Depuis le retrait du Mediator un déballage médiatique a eu lieu, au cours duquel ont été notamment soulignées les failles du dispositif de mise sur le marché et de pharmacovigilance.
Côté pharmacovigilance, de nombreuses de voix autorisées semblent d’accord pour estimer que le dispositif mérite quelques améliorations. Au-delà des études menées dans le processus de développement d’un nouveau médicament, la loi fait obligation à tout laboratoire de mettre en place un service de pharmacovigilance placé sous la responsabilité d’un médecin ou d’un pharmacien. Catherine Lassale, directeur des affaires scientifiques, pharmaceutiques et médicales du LEEM (Les Entreprises du Médicament), rappelle que « ce service doit déclarer à l’AFSSAPS, dans des délais fixés par la loi, tous les effets qui lui sont transmis par les professionnels de santé, sous peine de sanction pénale et financière ». Le laboratoire doit aussi dresser un rapport périodique des incidents, ce qui peut aboutir à une modification du RCP (résumé des caractéristiques du produit). Ce sont ces modifications du RCP qui permettent aux médecins d’être alertés sur les effets indésirables.
Des centres régionaux de pharmacovigilance sont placés sous l’autorité conjointe de l’AFSSAPS et des ARS. Ces centres reçoivent les notifications spontanées des professionnels de santé, et peuvent mener des enquêtes s’ils sont saisis d’un problème.

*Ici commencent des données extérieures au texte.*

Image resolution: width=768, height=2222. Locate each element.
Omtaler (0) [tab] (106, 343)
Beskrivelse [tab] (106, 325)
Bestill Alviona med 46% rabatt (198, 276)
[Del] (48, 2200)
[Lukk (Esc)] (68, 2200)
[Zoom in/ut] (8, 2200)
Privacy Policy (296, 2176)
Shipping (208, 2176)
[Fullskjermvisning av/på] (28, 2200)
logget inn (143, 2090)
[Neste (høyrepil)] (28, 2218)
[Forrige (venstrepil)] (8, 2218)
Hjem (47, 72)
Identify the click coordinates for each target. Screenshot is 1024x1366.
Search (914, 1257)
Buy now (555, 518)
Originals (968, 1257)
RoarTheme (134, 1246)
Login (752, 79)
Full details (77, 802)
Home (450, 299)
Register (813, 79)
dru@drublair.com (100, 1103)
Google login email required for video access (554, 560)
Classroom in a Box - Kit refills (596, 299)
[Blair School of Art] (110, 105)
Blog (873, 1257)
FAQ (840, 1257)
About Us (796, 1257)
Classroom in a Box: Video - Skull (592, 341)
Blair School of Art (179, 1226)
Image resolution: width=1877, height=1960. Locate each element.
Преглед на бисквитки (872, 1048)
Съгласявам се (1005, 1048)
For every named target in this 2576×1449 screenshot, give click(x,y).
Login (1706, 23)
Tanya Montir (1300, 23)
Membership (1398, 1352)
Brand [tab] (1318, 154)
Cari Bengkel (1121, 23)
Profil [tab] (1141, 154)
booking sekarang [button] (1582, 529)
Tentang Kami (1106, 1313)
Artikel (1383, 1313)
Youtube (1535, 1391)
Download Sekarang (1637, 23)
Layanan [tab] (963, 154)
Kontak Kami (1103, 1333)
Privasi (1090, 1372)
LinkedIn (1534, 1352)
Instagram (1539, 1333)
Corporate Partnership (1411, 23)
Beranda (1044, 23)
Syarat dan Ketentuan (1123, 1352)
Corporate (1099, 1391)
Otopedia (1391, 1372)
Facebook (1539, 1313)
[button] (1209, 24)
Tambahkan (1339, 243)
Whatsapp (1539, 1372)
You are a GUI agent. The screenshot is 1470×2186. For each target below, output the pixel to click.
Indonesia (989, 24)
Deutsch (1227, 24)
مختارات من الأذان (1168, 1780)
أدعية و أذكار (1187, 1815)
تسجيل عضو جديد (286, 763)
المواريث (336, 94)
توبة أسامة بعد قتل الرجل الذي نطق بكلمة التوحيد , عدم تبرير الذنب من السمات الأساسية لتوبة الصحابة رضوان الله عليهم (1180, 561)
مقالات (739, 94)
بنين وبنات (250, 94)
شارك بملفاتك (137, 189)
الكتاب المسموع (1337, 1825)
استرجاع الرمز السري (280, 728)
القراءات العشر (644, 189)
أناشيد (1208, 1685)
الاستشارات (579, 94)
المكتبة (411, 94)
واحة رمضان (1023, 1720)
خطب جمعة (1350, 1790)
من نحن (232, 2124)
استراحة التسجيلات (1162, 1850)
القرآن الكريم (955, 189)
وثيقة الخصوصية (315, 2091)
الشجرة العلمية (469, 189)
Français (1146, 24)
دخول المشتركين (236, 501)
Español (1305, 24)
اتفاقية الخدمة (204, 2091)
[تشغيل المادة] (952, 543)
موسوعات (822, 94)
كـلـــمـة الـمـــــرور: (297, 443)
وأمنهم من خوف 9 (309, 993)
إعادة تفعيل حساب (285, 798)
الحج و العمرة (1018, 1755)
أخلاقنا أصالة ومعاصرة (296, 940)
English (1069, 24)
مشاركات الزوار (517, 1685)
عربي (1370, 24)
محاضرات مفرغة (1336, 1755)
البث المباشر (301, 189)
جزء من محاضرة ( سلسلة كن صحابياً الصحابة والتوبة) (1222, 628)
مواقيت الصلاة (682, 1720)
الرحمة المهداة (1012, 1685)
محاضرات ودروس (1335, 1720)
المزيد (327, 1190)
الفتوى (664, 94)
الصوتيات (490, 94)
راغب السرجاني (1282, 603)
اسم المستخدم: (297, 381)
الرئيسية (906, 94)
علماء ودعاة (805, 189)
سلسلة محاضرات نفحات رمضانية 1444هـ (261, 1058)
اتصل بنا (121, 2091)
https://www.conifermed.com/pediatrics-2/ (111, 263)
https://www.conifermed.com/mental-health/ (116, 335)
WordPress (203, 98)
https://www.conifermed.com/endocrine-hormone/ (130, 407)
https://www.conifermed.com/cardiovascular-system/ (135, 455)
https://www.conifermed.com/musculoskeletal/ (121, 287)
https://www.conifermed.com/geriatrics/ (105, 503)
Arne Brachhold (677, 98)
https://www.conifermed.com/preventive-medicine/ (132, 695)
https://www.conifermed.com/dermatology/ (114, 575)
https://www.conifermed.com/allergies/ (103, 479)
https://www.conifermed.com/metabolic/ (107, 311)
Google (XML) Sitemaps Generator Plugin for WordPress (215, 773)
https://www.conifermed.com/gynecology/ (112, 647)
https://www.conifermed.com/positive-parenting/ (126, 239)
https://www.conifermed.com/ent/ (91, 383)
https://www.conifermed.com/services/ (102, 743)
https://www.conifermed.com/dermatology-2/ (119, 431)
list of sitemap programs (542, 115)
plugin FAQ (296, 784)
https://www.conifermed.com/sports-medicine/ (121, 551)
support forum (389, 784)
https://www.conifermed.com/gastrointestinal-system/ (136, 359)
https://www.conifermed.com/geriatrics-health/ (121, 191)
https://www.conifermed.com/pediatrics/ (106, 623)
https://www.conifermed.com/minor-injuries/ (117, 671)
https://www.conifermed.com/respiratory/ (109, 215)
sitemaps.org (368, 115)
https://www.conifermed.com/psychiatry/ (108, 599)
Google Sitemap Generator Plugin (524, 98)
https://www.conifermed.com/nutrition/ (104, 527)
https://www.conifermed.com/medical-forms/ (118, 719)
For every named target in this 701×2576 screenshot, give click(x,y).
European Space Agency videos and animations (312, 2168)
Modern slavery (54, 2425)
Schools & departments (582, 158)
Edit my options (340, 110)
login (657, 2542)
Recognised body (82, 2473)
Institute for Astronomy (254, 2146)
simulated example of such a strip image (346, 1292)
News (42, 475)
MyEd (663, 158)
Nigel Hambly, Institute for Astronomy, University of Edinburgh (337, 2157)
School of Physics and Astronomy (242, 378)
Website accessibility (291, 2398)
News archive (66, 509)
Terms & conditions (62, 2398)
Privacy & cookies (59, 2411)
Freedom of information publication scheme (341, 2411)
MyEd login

Enfin, à l’AFSSAPS se trouve la commission nationale qui examine l’ensemble des enquêtes menées, les faits rapportés, ainsi que les demandes de modifications des caractéristiques du produit. Elle réexamine aussi la balance bénéfice risque du produit, mais son avis doit être ensuite validé par la commission
d’AMM.
Un système qui ne fonctionne pas
Il suffit cependant d’écouter les propos de Xavier Bertrand, ministre de la Santé, pour conclure que ce dispositif de pharmacovigilance ne donne pas toute satisfaction. À telle enseigne que selon nos informations, le LEEM mènerait actuellement une réflexion, pas encore finalisée, sur les améliorations à apporter au système. Sans préjuger des conclusions du rapport que l’IGAS doit rendre public ce week-end, quelques pistes sont déjà suggérées.
Pour Claude Rambaud, présidente de l’association « Le Lien » et administratrice du CISS (collectif d’associations de patients), « s’il est vrai, comme on le dit, que certains médecins disposaient d’indices de complications pour le Mediator, ça veut bien dire que le système ne fonctionne pas ». Claude Rambaud note par exemple que si des sanctions pénales sont prévues en cas de non-respect par le professionnel de santé de l’obligation de signalement d’incident pour ce qui relève de la matériovigilance, rien de tel n’existe pour la pharmacovigilance. Les textes font bien obligation aux professionnels de santé de signaler tout incident, mais ne prévoient aucune sanction. Claude Rambaud suggère également de « mieux documenter les causes de décès de malades sous traitement, ce qui permettrait de faire remonter des informations parfois capitales ». Autre piste de réforme pour Claude Rambaud, modifier la loi pour permettre à l’Assurance-maladie, « qui dispose des données complètes sur les complications iatrogéniques », de s’intéresser à ce problème.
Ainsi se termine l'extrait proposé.